Problem details >> Your answer must consist of every line from the data below that includes the word "input".

Collected data entries >>
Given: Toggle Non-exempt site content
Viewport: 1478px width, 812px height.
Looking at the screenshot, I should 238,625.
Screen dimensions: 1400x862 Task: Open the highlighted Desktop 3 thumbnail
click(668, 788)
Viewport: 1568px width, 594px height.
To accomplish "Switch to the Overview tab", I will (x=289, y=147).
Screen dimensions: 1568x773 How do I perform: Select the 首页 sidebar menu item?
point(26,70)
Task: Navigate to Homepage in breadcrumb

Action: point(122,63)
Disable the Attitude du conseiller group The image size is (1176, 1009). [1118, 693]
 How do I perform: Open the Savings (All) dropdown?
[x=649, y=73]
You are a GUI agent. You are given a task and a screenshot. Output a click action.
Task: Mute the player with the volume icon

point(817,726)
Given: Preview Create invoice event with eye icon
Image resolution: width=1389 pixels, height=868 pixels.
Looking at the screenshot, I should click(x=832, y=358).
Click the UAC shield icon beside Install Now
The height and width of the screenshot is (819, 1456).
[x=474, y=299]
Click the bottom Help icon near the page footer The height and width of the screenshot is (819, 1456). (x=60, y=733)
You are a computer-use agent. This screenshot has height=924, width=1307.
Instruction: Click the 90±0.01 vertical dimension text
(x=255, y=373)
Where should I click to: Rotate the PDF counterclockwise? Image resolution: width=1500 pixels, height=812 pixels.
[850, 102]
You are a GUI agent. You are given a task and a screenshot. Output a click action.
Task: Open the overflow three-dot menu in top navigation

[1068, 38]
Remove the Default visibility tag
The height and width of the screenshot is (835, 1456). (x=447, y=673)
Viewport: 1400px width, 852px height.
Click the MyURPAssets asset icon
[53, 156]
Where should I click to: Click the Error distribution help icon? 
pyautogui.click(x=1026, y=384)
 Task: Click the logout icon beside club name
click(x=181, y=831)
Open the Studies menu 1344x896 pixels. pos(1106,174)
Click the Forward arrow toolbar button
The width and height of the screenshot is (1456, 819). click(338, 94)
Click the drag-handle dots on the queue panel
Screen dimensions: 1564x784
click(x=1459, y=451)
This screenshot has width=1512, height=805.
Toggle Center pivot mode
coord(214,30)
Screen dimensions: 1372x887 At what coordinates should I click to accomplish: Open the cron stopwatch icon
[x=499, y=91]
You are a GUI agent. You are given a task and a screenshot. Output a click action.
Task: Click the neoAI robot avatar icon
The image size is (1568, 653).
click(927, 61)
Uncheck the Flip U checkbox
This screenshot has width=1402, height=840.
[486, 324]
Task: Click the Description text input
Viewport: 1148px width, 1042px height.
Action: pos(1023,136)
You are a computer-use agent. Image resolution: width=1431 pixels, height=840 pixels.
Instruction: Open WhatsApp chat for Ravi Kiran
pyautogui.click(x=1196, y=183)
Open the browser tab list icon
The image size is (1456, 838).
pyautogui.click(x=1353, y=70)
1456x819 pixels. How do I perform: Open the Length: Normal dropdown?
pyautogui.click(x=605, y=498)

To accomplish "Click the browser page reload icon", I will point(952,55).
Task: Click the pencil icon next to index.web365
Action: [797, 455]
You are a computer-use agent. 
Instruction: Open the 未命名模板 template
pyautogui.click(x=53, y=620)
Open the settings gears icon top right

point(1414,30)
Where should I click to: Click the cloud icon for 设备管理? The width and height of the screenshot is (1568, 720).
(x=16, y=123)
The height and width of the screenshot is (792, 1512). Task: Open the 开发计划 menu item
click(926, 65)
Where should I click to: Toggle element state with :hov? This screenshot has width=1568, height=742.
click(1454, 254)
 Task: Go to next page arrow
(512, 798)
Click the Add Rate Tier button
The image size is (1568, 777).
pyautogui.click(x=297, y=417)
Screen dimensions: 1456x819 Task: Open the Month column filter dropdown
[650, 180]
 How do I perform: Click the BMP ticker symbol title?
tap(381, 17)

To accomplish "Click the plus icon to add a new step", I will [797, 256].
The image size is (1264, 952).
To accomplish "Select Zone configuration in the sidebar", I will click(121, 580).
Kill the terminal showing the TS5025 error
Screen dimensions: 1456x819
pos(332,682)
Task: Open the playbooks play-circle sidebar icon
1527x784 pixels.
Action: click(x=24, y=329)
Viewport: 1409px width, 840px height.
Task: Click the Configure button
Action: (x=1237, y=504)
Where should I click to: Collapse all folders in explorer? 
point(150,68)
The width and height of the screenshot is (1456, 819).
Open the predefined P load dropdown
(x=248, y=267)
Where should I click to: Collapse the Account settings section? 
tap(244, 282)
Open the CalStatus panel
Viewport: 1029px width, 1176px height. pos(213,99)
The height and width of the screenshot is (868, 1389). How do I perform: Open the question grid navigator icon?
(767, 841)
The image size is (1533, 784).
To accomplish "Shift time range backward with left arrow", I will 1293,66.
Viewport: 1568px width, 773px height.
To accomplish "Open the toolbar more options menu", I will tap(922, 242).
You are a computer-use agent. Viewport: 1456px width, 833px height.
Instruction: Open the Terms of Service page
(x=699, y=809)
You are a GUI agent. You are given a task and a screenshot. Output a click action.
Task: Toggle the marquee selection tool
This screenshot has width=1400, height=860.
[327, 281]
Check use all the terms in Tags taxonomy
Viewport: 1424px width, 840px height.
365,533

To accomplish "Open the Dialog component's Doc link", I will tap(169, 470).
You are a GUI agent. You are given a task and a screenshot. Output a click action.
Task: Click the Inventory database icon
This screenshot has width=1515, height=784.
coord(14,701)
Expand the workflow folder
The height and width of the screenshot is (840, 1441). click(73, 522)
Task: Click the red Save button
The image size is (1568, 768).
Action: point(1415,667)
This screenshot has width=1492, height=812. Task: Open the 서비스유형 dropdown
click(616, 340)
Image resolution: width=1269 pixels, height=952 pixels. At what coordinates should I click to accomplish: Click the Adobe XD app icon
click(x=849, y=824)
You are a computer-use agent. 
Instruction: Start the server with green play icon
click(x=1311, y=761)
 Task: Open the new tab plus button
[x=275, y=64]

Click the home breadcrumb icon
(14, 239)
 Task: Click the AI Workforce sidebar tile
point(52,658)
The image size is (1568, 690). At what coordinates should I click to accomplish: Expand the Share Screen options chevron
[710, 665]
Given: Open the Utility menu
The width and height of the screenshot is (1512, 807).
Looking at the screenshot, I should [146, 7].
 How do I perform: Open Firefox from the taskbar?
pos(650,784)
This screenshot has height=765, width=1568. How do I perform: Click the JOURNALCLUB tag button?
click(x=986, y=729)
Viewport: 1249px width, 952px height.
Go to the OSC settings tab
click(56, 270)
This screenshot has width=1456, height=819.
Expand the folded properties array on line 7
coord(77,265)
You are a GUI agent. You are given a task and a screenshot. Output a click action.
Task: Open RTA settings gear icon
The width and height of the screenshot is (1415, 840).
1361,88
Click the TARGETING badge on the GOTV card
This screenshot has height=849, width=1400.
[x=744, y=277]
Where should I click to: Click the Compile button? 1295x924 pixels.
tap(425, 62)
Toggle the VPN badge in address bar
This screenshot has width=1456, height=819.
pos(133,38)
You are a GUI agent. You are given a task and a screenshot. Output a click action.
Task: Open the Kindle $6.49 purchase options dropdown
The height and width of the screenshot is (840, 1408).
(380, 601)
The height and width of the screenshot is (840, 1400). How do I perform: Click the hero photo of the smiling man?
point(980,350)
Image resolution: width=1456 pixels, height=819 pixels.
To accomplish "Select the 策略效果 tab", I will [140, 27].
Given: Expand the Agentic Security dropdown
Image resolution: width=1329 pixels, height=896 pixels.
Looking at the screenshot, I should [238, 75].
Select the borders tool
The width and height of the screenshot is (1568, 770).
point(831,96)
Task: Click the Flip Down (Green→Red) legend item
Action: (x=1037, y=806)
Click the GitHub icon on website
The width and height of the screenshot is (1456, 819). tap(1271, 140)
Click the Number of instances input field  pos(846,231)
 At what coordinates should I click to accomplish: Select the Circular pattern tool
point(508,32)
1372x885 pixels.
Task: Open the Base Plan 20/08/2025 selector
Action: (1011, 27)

Written response >>
Task: Click the Description text input
Click the Number of instances input field  pos(846,231)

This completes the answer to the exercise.